Hoje, o transporte escolar atende cerca de 3 mil alunos, somando redes municipal e estadual, com frota que percorre mais de 11,5 mil quilômetros por dia entre ida e volta nas rotas urbanas e rurais. Aproximadamente 1.700 estudantes já utilizam veículos da Prefeitura e apenas 500 seguem nas linhas terceirizadas, cenário que reforça a estratégia de ampliar gradativamente a frota própria e enxugar contratos com empresas.
Reestruturação dos itinerários
Antes de retomar a licitação, a gestão promoveu uma reorganização completa dos itinerários, revisando rotas que atendem assentamentos, fazendas e distritos rurais, como a região da Escola do Assentamento João Batista e da Fazenda Aracoara, às margens da BR-060. Em alguns casos, duas linhas que antes faziam praticamente o mesmo percurso, separadas por turno, foram unificadas, permitindo que um único ônibus atenda alunos da manhã e da tarde, liberando veículos para substituir trechos que eram terceirizados.
Segundo a administração municipal, essa otimização, aliada à retomada de veículos que estavam parados, já resultou em economia próxima a R$ 3 milhões em um semestre, reduzindo o gasto anual estimado com o transporte escolar de R$ 17,1 milhões em 2024 para algo em torno de R$ 11 milhões em 2025. As mudanças também vêm sendo usadas como argumento para justificar a opção de licitar menos linhas e concentrar recursos na manutenção e renovação da frota própria.
Frota própria reconstruída
Quando a atual gestão assumiu o setor, a frota própria estava em situação considerada crítica, com apenas 10 dos 44 veículos em condições de rodar, pneus faltando, motores fundidos, dívidas com oficinas e borracharias e cerca de R$ 3 milhões em atraso com empresas terceirizadas. Depois de um processo de recuperação, o município afirma ter hoje uma estrutura de manutenção própria, com mecânicos, eletricista, borracheiro, funileiros e tapeceiros, responsável por devolver à operação ônibus que estavam sucateados.

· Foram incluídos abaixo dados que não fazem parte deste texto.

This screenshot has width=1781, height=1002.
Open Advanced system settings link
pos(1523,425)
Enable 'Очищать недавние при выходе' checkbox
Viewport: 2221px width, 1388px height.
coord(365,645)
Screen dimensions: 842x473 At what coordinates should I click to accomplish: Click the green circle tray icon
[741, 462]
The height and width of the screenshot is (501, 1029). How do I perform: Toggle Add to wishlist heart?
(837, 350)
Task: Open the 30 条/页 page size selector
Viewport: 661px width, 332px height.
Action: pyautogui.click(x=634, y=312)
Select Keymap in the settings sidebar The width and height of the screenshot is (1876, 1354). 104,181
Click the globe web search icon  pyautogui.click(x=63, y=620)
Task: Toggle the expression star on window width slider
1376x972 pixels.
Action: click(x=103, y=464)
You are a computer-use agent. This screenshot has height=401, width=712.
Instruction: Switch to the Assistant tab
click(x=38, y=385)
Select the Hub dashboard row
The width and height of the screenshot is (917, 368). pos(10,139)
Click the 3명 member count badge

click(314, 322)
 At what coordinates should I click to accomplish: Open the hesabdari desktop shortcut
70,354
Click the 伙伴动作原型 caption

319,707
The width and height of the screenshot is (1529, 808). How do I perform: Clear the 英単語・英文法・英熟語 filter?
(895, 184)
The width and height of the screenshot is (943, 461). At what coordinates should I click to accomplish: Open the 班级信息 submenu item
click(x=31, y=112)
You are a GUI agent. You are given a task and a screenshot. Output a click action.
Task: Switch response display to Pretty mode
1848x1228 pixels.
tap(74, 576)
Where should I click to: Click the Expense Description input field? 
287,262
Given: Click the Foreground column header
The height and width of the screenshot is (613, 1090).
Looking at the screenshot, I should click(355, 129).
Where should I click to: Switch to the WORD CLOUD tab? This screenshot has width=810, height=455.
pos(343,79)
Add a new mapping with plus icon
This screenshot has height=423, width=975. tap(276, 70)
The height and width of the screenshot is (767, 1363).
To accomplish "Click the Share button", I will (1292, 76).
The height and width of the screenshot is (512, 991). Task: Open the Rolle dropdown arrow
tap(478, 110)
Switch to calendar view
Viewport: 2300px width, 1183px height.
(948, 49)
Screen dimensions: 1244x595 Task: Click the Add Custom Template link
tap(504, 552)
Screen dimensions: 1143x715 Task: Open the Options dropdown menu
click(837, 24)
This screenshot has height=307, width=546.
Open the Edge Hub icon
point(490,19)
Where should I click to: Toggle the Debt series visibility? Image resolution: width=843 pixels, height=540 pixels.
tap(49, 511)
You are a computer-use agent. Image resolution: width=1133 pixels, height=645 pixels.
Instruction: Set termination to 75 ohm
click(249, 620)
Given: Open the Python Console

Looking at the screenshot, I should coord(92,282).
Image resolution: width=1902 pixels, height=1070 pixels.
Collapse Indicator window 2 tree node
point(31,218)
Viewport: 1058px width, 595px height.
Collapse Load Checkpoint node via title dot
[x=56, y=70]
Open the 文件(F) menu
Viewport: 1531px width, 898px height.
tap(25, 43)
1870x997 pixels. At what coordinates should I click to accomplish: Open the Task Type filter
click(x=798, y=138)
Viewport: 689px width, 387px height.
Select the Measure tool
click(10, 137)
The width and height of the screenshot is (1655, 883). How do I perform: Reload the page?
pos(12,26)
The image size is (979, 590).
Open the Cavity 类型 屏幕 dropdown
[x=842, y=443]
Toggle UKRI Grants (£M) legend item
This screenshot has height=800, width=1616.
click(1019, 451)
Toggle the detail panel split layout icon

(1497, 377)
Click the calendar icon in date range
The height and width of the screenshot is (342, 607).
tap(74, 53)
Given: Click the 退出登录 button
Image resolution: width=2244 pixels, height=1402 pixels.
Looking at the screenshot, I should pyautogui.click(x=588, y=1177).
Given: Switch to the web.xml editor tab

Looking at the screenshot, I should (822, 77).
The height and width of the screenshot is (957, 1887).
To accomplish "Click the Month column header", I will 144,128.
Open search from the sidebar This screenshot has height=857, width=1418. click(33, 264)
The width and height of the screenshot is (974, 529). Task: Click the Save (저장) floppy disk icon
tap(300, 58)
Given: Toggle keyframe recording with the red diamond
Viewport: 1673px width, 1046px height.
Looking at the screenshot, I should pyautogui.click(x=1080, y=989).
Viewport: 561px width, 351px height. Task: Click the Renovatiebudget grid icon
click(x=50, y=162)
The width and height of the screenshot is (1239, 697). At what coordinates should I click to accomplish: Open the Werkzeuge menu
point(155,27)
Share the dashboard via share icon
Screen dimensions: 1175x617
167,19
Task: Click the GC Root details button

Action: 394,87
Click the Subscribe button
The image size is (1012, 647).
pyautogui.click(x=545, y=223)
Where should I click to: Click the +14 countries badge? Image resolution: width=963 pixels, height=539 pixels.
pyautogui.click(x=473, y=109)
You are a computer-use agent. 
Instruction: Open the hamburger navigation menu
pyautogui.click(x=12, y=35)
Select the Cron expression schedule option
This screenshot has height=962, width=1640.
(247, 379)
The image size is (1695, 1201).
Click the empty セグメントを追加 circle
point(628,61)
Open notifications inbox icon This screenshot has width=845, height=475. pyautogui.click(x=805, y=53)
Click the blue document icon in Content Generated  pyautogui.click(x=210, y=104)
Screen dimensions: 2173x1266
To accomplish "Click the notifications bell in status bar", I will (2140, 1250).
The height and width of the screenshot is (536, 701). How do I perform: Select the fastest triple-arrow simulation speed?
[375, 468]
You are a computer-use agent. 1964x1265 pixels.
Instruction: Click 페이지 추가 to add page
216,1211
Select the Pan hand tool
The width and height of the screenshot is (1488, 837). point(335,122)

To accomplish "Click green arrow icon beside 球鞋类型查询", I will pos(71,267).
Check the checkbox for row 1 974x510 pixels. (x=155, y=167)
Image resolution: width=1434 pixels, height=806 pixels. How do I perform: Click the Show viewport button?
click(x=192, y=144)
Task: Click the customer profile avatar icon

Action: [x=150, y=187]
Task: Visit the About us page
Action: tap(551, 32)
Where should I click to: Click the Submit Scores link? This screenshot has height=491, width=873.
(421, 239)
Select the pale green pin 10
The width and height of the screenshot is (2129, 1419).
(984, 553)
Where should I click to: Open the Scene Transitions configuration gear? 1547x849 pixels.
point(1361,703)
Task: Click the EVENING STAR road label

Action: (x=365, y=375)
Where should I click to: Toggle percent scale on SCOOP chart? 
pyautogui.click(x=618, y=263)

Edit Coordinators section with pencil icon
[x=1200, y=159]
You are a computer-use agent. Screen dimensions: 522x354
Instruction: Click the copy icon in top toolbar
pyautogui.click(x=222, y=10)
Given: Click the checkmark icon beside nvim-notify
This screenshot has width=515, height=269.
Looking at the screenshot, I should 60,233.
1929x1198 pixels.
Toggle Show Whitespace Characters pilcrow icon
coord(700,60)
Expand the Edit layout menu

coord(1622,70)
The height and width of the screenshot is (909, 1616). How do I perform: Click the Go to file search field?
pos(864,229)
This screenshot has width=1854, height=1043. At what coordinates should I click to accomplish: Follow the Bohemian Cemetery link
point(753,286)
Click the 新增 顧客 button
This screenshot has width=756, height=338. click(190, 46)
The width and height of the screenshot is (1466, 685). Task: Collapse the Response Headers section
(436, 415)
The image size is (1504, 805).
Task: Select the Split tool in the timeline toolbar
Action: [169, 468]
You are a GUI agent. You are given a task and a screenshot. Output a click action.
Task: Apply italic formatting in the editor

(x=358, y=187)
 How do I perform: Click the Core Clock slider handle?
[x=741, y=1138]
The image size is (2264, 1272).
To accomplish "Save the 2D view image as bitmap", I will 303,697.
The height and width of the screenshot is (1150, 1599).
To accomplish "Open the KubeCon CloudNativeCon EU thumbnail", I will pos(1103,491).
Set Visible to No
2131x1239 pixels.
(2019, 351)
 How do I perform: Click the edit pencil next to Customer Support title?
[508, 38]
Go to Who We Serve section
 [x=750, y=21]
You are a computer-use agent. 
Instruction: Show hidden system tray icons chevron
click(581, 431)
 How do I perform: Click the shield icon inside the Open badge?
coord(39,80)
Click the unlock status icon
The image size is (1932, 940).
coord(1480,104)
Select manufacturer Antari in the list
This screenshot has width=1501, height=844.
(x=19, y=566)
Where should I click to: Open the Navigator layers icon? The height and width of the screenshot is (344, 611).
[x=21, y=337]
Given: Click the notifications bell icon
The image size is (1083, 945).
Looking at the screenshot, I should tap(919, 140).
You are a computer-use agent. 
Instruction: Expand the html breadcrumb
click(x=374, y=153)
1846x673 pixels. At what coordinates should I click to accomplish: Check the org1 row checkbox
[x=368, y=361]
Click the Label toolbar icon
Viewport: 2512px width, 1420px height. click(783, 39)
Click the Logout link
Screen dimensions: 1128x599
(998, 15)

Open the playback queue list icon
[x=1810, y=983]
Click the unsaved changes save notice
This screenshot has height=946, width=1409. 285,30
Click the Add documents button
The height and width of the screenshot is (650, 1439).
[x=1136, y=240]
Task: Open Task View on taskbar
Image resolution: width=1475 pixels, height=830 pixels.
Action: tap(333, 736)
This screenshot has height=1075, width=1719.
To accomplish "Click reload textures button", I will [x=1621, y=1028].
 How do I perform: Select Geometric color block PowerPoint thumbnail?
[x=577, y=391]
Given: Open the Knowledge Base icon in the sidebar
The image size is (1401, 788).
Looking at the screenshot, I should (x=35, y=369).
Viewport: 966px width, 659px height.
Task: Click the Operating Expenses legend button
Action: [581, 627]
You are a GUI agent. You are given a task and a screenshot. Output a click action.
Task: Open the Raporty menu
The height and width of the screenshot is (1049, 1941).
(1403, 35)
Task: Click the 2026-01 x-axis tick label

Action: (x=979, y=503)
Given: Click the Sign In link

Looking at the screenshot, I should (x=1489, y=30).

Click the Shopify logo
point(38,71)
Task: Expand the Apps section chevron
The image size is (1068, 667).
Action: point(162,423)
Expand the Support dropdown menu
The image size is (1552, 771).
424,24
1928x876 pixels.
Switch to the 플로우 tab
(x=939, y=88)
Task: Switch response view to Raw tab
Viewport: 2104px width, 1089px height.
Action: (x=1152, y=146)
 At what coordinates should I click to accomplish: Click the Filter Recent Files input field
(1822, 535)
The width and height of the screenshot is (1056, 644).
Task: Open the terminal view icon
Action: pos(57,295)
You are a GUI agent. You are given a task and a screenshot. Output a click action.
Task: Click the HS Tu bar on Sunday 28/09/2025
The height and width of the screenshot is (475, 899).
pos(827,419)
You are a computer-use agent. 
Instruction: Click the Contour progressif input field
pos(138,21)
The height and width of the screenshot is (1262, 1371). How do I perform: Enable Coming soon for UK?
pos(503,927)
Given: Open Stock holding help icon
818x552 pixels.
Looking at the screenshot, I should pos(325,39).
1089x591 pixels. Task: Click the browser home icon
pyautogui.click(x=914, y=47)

Além da recuperação dos veículos existentes, Sidrolândia vem reforçando a frota com novos ônibus e vans adquiridos com recursos próprios, doações da Receita Federal e repasses dos governos estadual e federal, com previsão de chegada de pelo menos 14 veículos entre ônibus e vans. A Prefeitura também destaca que os veículos que estão voltando a rodar passam a contar com ar-condicionado e adaptação para acessibilidade.
Pressão por qualidade e histórico de fiscalização
A mudança de modelo ocorre após anos de conflitos com empresas terceirizadas, que reclamaram de exigências consideradas rígidas durante renovações de contrato, como idade máxima de veículos, seguro e itens de segurança. Em meio a esse impasse, em 2024, o município chegou a negociar diretamente com uma única empresa para não interromper o transporte de alunos, enquanto buscava regularizar pagamentos atrasados e readequar o serviço.
O transporte escolar de Sidrolândia também passou por fiscalização específica do Tribunal de Contas de Mato Grosso do Sul, que realizou auditorias na frota própria e terceirizada para verificar condições dos veículos, documentação, qualificação de motoristas e itens de segurança. Os relatórios da corte apontaram necessidade de correções e reforçaram a pressão por melhorias na gestão do sistema, fator que pesa na decisão de fortalecer o controle público sobre a frota.